The answer should reproduce every entry exactly and contain no images.

Data records

------------

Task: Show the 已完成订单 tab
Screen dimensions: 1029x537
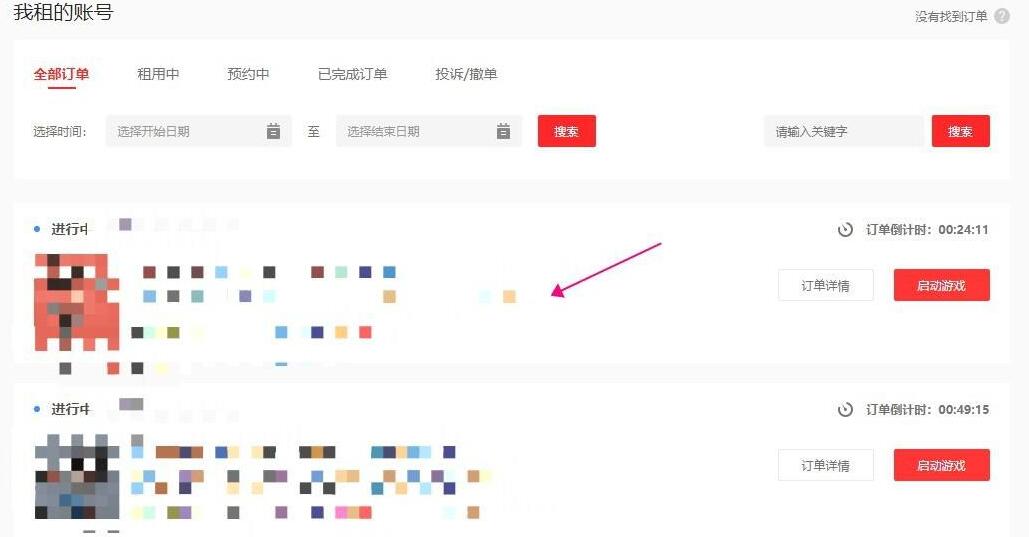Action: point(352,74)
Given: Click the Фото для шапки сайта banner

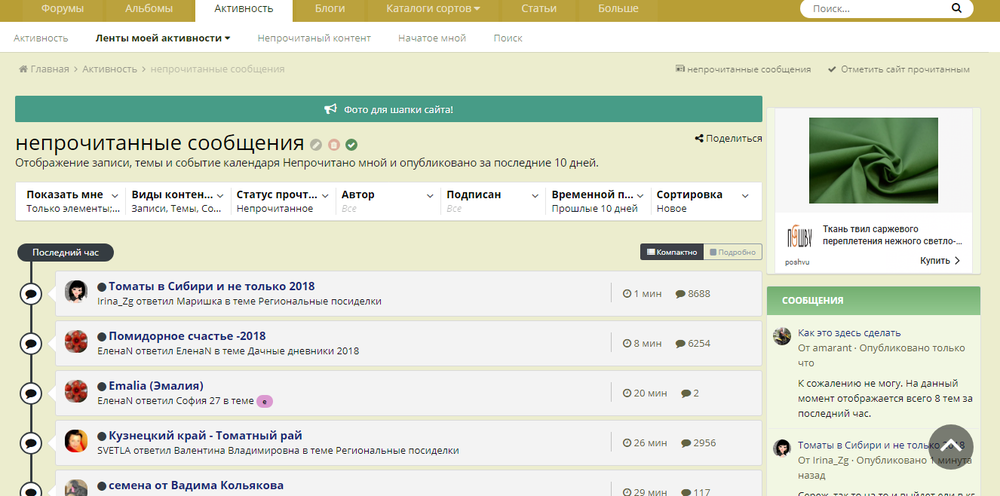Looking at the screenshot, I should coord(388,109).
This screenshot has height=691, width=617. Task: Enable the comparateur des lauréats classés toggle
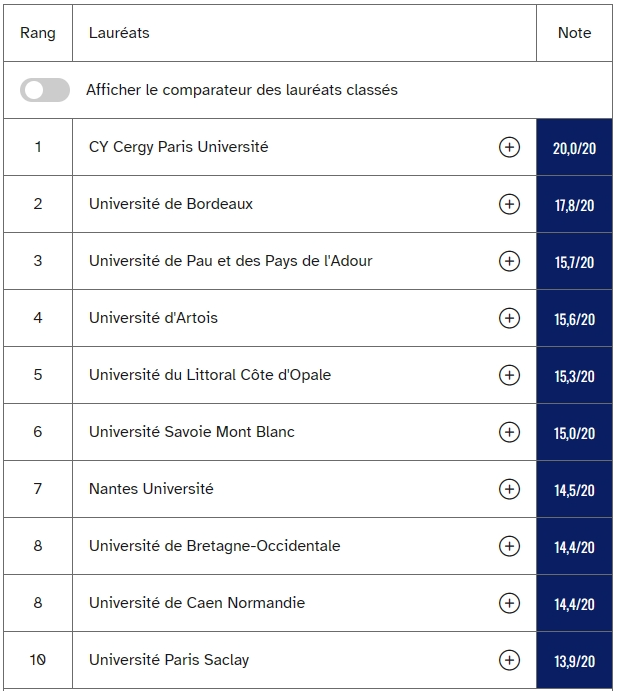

------------

Exercise result =>
Task: Show the 已完成订单 tab
Screen dimensions: 1029x537
Action: point(352,74)
Given: Click the Фото для шапки сайта banner

Looking at the screenshot, I should coord(388,109).
This screenshot has height=691, width=617. Task: Enable the comparateur des lauréats classés toggle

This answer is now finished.